* What the task requires
Copy out the data from the line containing "This screenshot has width=826, height=582." to its last line, exactly. No pictures.

* Data extract
────────

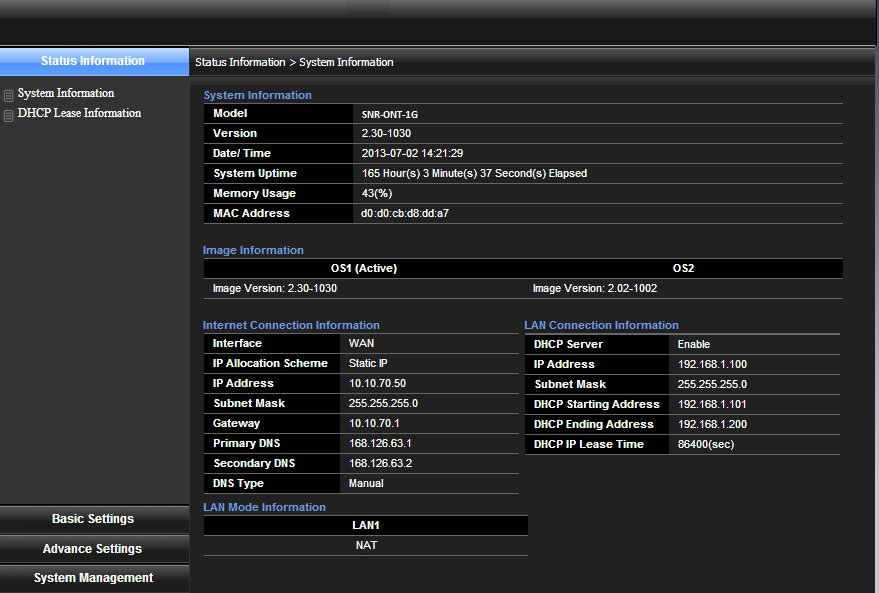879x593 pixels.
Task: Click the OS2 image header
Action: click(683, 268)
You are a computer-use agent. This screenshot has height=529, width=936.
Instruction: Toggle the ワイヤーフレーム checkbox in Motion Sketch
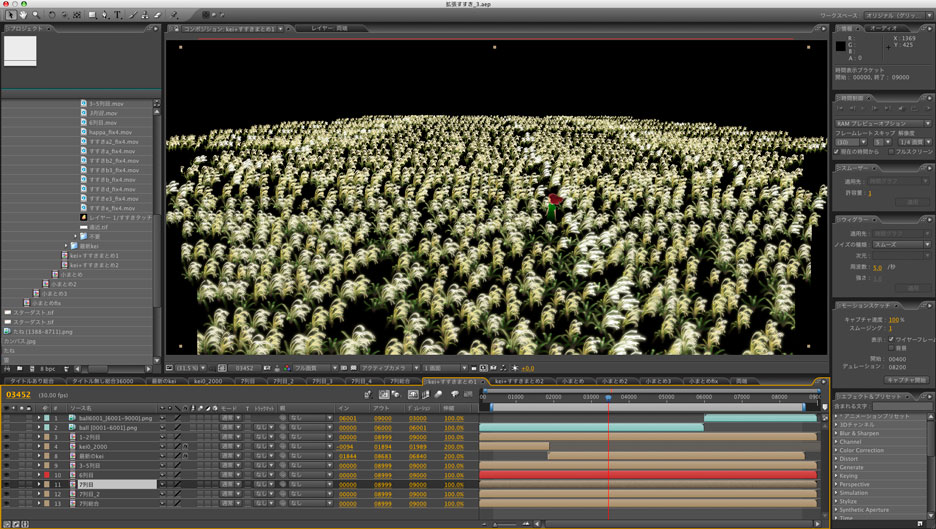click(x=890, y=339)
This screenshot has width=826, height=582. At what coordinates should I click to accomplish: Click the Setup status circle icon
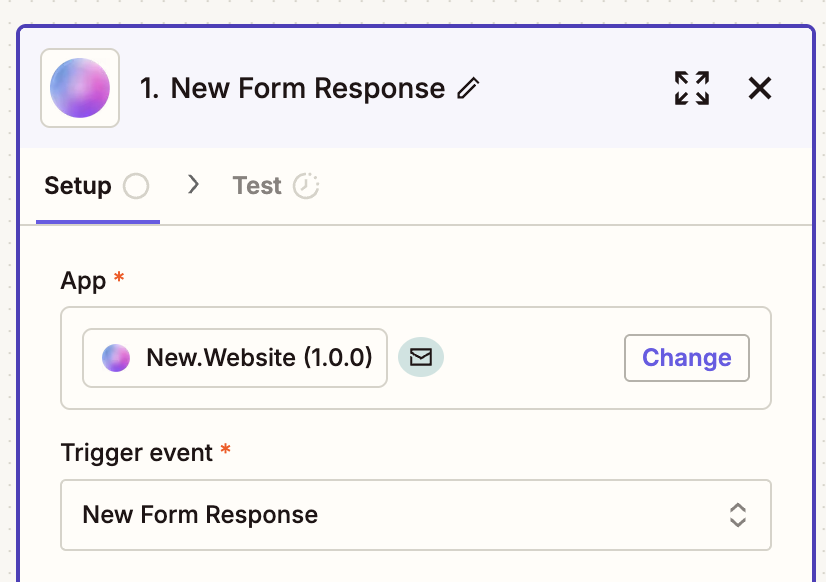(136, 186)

────────

* Solution
This screenshot has width=826, height=582. At what coordinates should I click to accomplish: Click the Setup status circle icon
(136, 186)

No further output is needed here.